In the integrated technology improvement (ITI) scenario, synthetic fertilizer nitrogen use, NH 3 emissions and nitrogen losses to water will reduce by 82%, 63% and 77%, respectively, compared with the BAU scenario (Fig. 3a–d). Evidently, the improved recycling of livestock and human excreta, food waste and crop residues contributed to the substitution of synthetic fertilizers, and reduced nitrogen losses greatly6. However, a total of 11 Tg of manure nitrogen could not be effectively recycled due to the geographic separation of crop and livestock production systems in the ITI scenario. In addition, 40% of the population will still live in counties with NH 3 emission intensities higher than the threshold value of 31 kgNH 3 ha−1 yr−1 (Fig. 3f).

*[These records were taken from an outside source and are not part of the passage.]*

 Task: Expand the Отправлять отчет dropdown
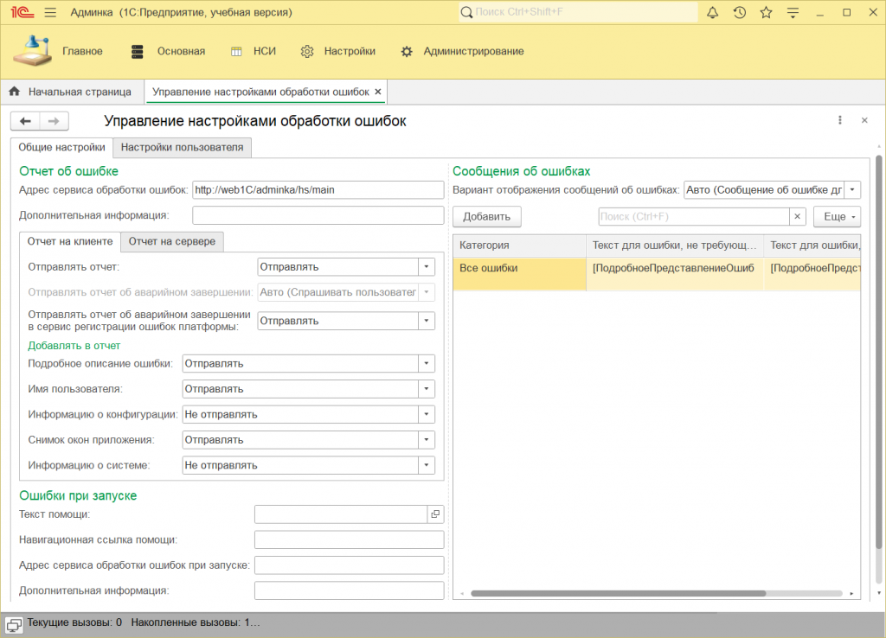[426, 267]
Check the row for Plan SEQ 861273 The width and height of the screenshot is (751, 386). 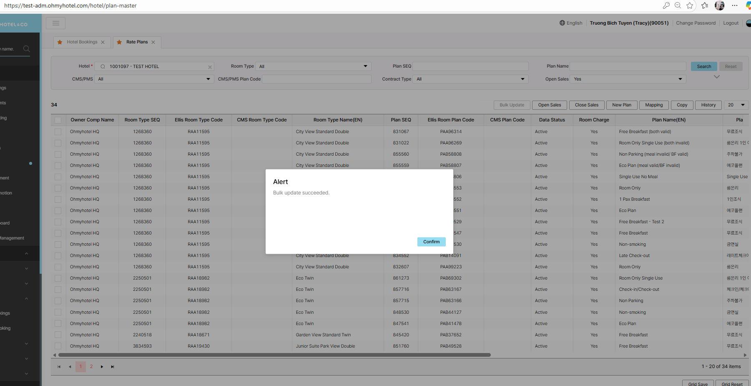pyautogui.click(x=58, y=278)
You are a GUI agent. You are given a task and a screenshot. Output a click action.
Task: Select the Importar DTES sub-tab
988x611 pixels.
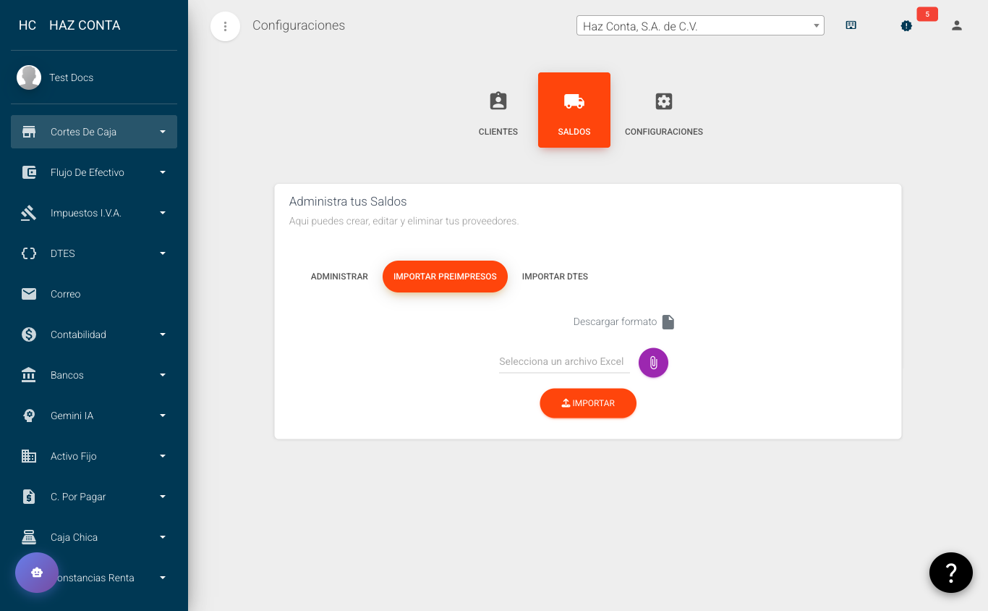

Impacts of livestock spatial planning
Based on optimized spatial planning in the NH 3 emission intensity criteria (SP-NH 3 ) scenario, which was developed on top of the ITI scenario, we estimate that some 10 billion animals need to be relocated to be able to achieve a lower NH 3 emission intensity for most of the population of China (Extended Data Fig. 6). This number is equivalent to 344 million LU, and includes 484 million pigs, 10 million dairy cattle, 30 million beef cattle, 9,300 million chickens, 146 million sheep and goats, and 1.5 million mules and donkeys (Extended Data Fig. 6). The number accounts for 56% of the domestic livestock population in the SP-NH 3 scenario, and is equal to the current livestock populations of the United States and the Russian Federation combined30. Livestock need to be transferred mainly from southern and eastern China to north and southwest China (Extended Data Fig. 6). About 15% of the livestock need to be relocated within provincial borders, mainly to shorten the transportation distance to ensure the stability of food supply and reduce transportation costs (Extended Data Fig. 7).

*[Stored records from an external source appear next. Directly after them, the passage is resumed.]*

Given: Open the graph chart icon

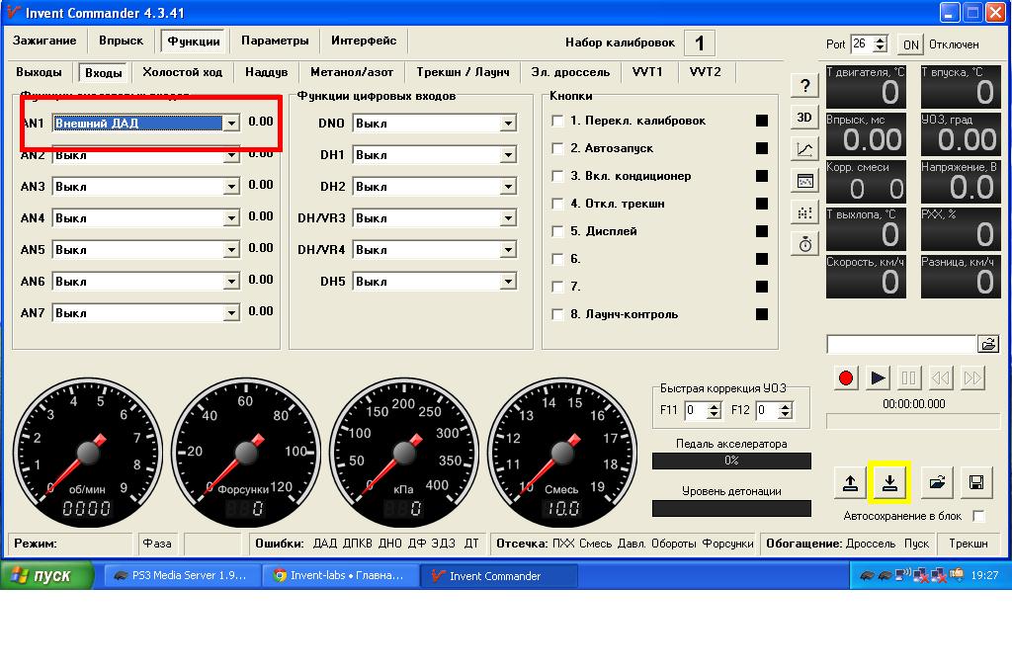Looking at the screenshot, I should [804, 149].
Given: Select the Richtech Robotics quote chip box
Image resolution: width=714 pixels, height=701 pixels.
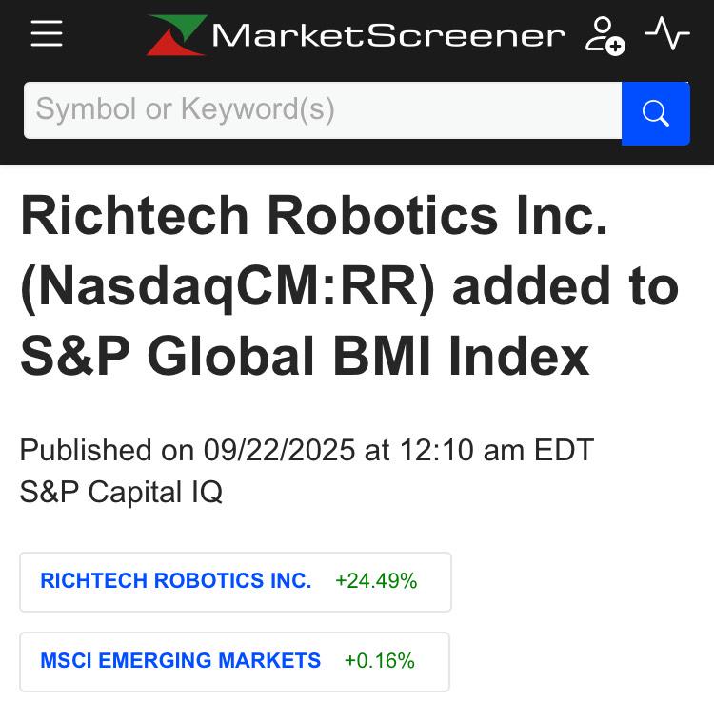Looking at the screenshot, I should (235, 581).
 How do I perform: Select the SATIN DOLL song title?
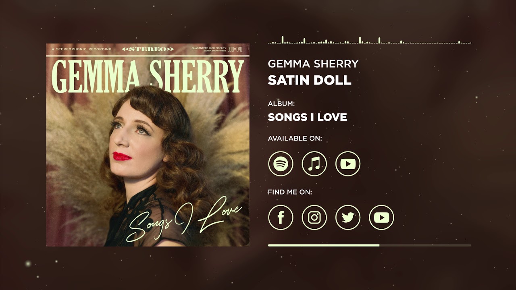click(310, 80)
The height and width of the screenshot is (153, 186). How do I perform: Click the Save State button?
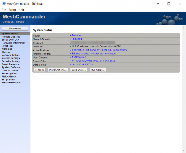[79, 70]
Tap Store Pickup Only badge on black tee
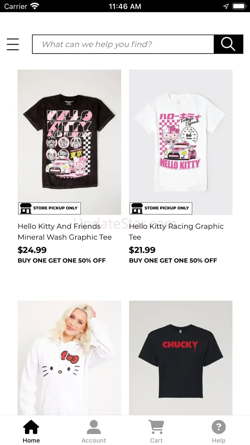250x445 pixels. [x=49, y=208]
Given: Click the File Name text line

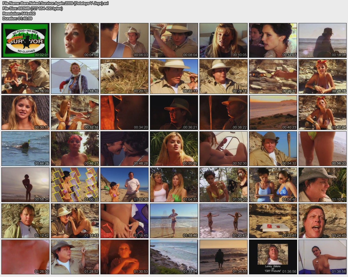Looking at the screenshot, I should click(x=55, y=3).
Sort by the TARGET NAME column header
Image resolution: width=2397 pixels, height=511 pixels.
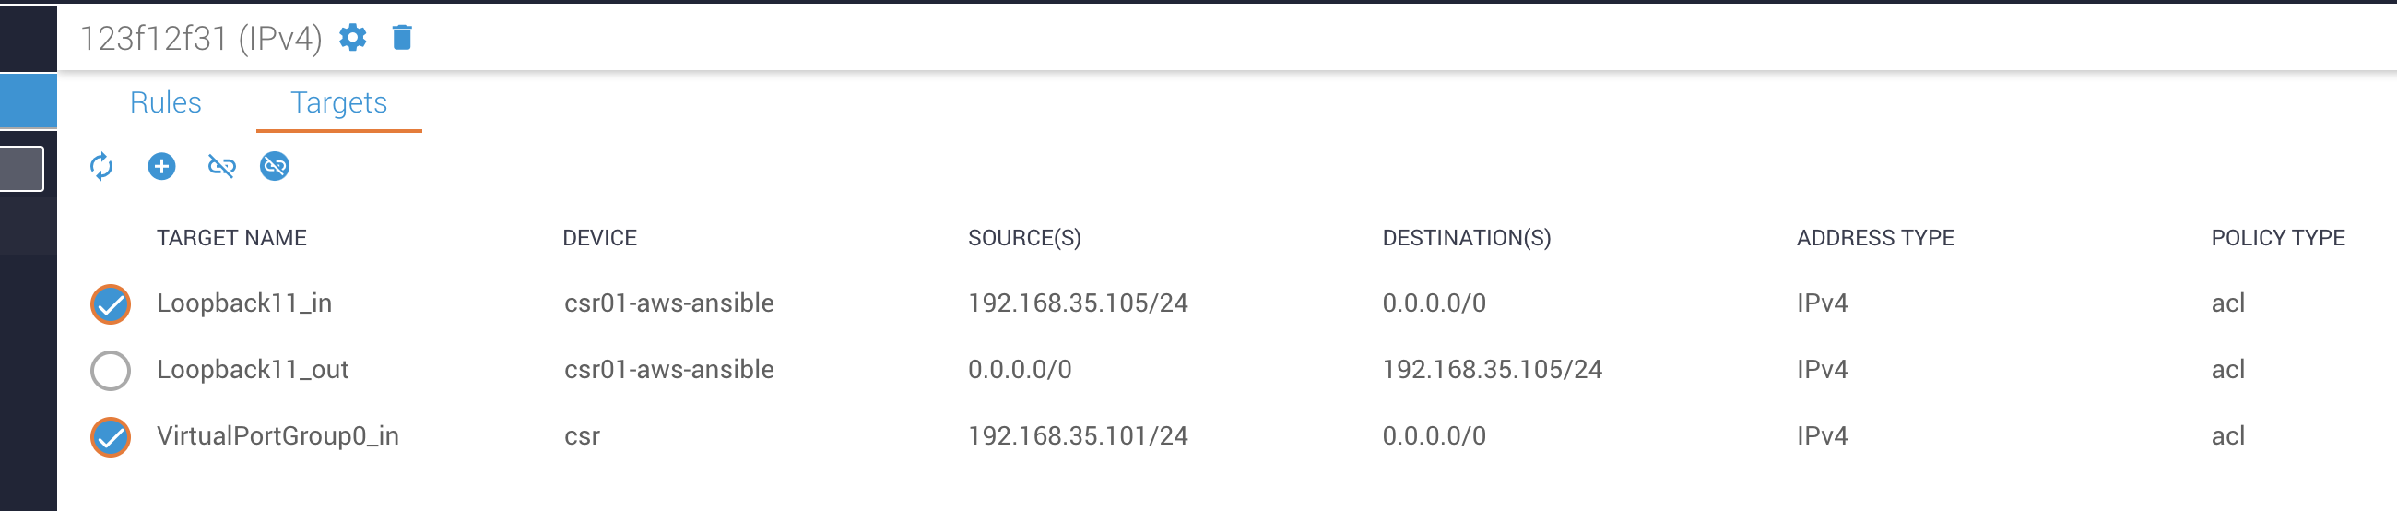point(232,238)
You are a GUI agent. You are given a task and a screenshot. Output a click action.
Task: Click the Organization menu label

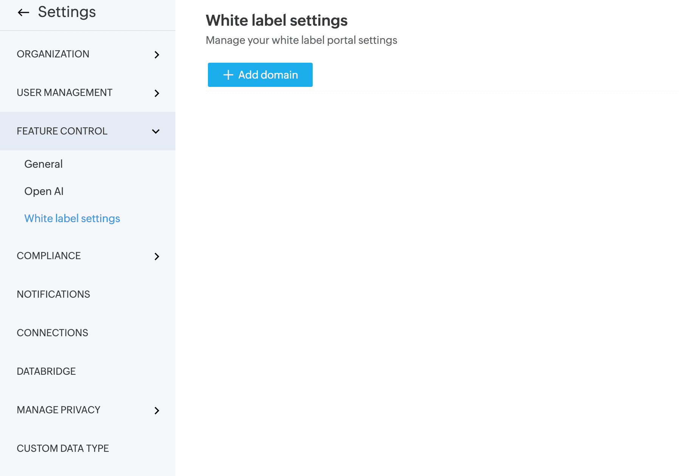53,54
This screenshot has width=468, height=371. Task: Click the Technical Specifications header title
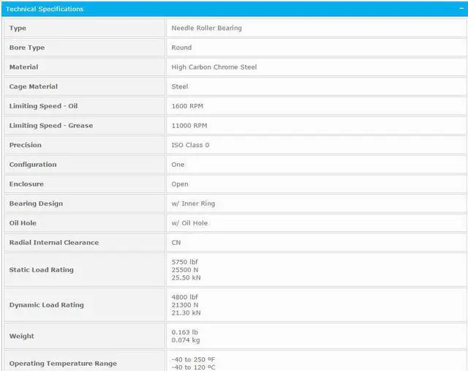coord(45,10)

In the SP-NH 3 scenario, total NH 3 emissions to air and nitrogen losses to water bodies will decrease by 60–70% compared with the BAU scenario. However, the SP-NH 3 scenario had slightly higher total NH 3 emissions to air and total nitrogen losses to water bodies than the ITI scenario (Fig. 3c,d). However, the SP-NH 3 scenario decreased the proportion of people in counties with exposure to NH 3 emissions higher than the threshold value compared with the BAU and ITI scenarios (Fig. 3e,f). Regions exceeding the NH 3 emission intensity threshold value were mainly found in semi-arid intensive cropping areas, that is, mainly in the North China Plain (Fig. 4k). Manure nitrogen surplus and synthetic nitrogen fertilizer use were higher in the SP-NH 3 than in the ITI scenario (Fig. 3a,b). This is counter to the objective to decrease manure nitrogen surplus and fertilizer nitrogen use through improved manure nitrogen recycling. Evidently, there is a trade-off here between keeping the NH 3 emission intensity below the threshold value and bringing livestock production more closely to cropland.